Torsions are sometimes called “winter syndrome”. This is because they often happen in winter, when it is cold outside. The scrotum of a man who has been lying in a warm bed is relaxed. When he arises, his scrotum is exposed to the colder room air. If the spermatic cord is twisted while the scrotum is loose, the sudden contraction that results from the abrupt temperature change can trap the testicle in that position. The result is a testicular torsion.
Prevalence
While torsion is more frequent among adolescents, it should be considered in all cases where there is testicular pain. Torsion occurs more frequently in patients who do not have evidence of inflammation or infection. Two risk factors are trauma and strenuous physical activity.
Diagnosis
Emergency testing for torsion may be indicated when the onset of pain is sudden and/or severe, or the test results available during the initial examination do not enable a diagnosis of urethritis or urinary tract infection to be made. A doppler ultrasound scan of the scrotum, if available, is of help in the diagnosis by showing the presence or absence of blood flow to the testicle. However, if suspicion is high, immediate untwisting is advised in order to prevent infarction and subsequent testicular loss with or without sterility(i.e. incidental and unfortunate testiculectomy). Dizziness and nausea are often present when there is an absence of blood supply to the testicle, as well as a tremendous amount of pain. If the diagnosis is questionable, an expert should be consulted immediately, because testicular viability may be compromised. If physical examination suggests a compromised blood supply and the patient has had such symptoms for a significant period of time, medical personnel may choose to bring the patient directly to surgery without an ultrasound since the time required for ultrasound testing could affect testicular viability.

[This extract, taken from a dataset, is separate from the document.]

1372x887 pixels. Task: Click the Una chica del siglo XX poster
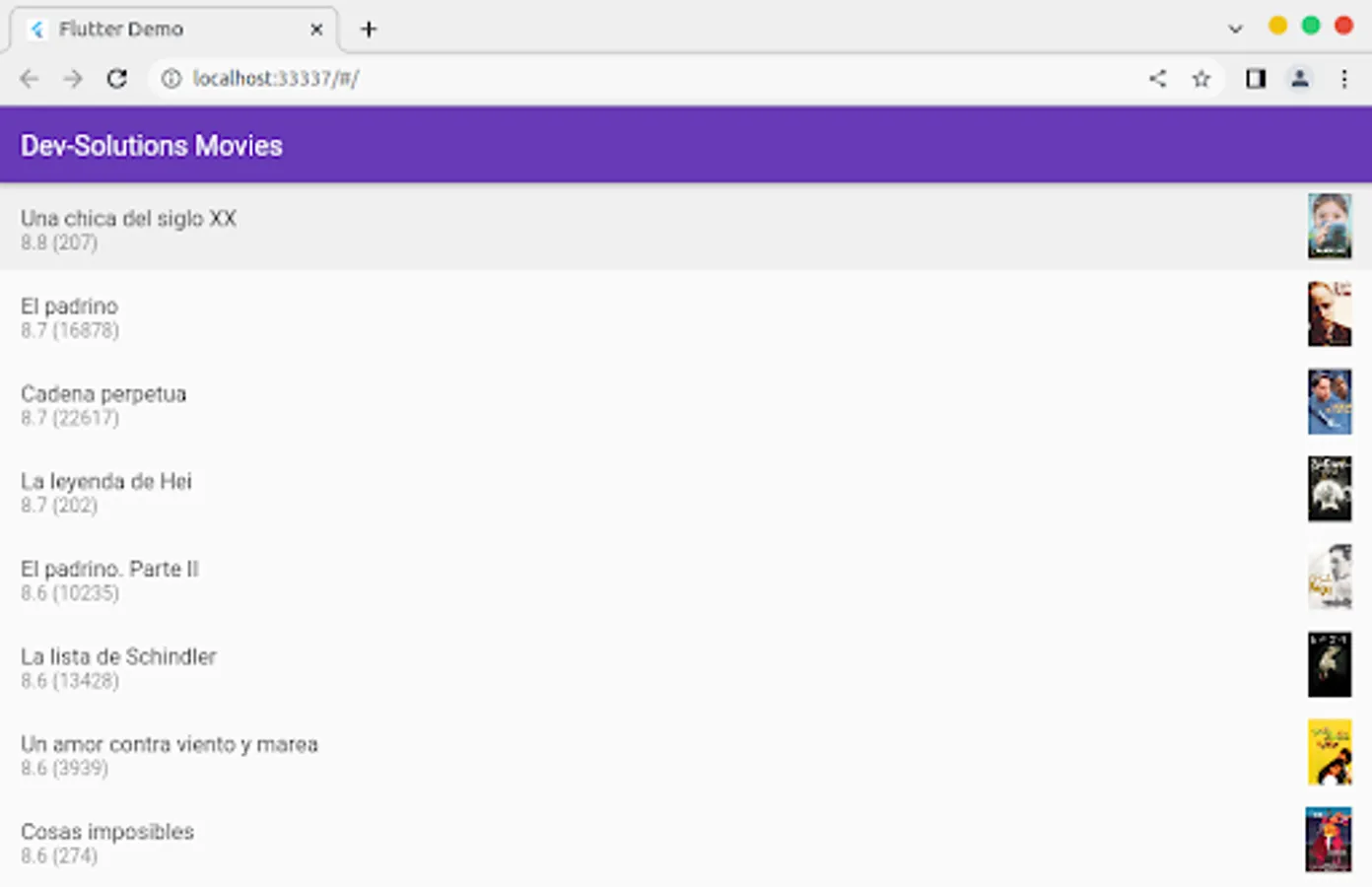(x=1330, y=226)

Color Doppler sonography is used to identify the absence of blood flow typically found in a twisted testicle, which distinguishes the condition from epididymitis.
Urinalysis (analyzing chemical composition of urine) can be used to rule out bacterial infections.

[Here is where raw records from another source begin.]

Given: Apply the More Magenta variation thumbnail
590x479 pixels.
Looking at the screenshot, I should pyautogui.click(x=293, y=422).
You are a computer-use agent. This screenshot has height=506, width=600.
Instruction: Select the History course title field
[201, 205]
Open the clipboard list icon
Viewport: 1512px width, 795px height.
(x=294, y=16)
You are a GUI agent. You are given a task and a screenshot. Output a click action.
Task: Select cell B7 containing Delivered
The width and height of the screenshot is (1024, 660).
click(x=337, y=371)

Surgical exploration may be necessary if diagnosis cannot be made using other methods. If there is the slightest hint of a torsion of the testicle, then doctors will perform surgery; even if the testicle turns out not to have twisted, they will still protect it by attaching the testicle to the scrotum wall.
Treatment
With prompt diagnosis and treatment the testicle can be saved in a high number of cases.

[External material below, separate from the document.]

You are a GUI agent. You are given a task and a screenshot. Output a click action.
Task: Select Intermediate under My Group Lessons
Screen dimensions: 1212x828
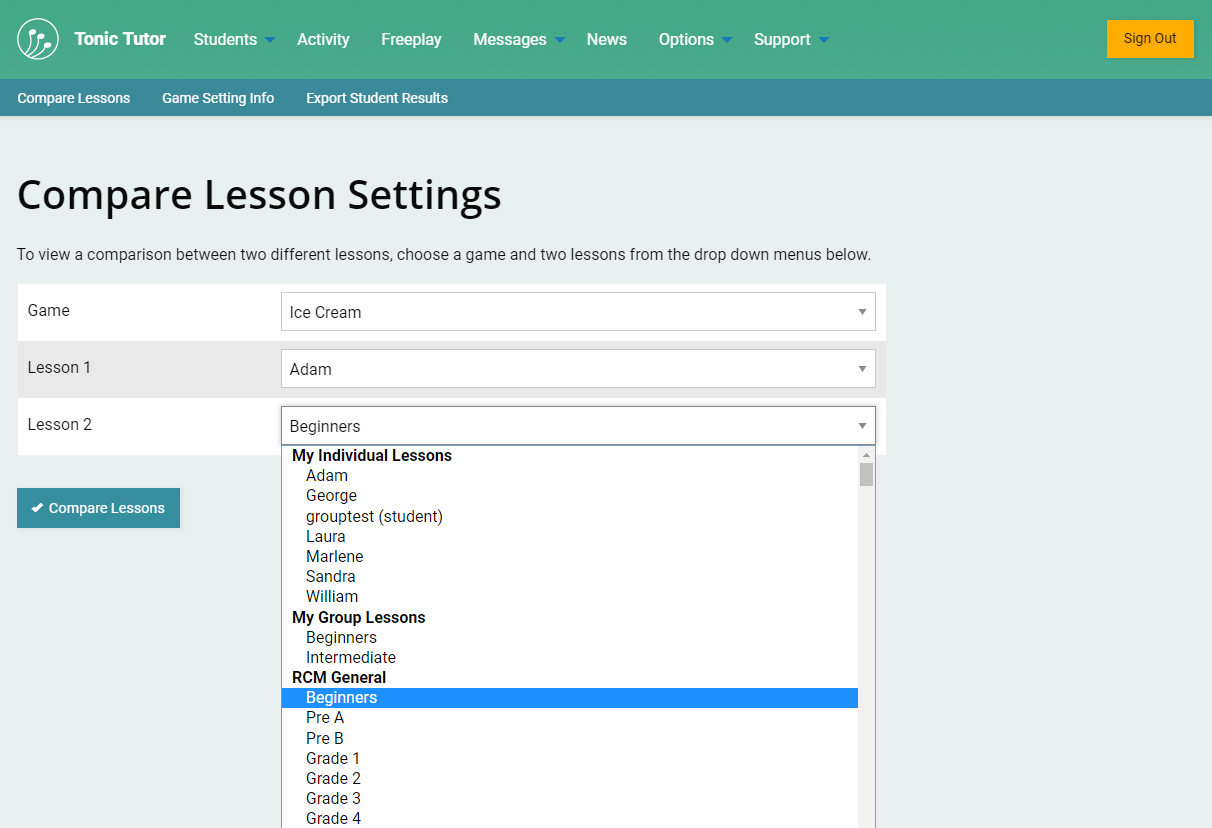click(x=350, y=657)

Testicular torsion is a medical emergency that needs immediate treatment. If treated within 6 hours, there is nearly a 100% chance of saving the testicle. Within 12 hours this rate decreases to 70%, within 24 hours is 20%, and after 24 hours the rate approaches 0. (eMedicineHealth) Once the testicle is dead it must be removed to prevent gangrenous infection.
A simple and minimally invasive surgery pioneered in Dallas by Dr. Dean Moheet in 1952 effectively corrects and further prevents future testicular torsion. It can be done in an emergency situation after determination that the testicle is cut off from blood supply or as an outpatient procedure for patients who have experienced frequent episodes with testicular torsion. If necessary, the surgeon will first untwist the testicle(s). The surgeon will then permanently suture the testicles to the inner lining of the scrotum. If only one testicle has been problematic, the surgeon may suture both testicles as a preventative effort.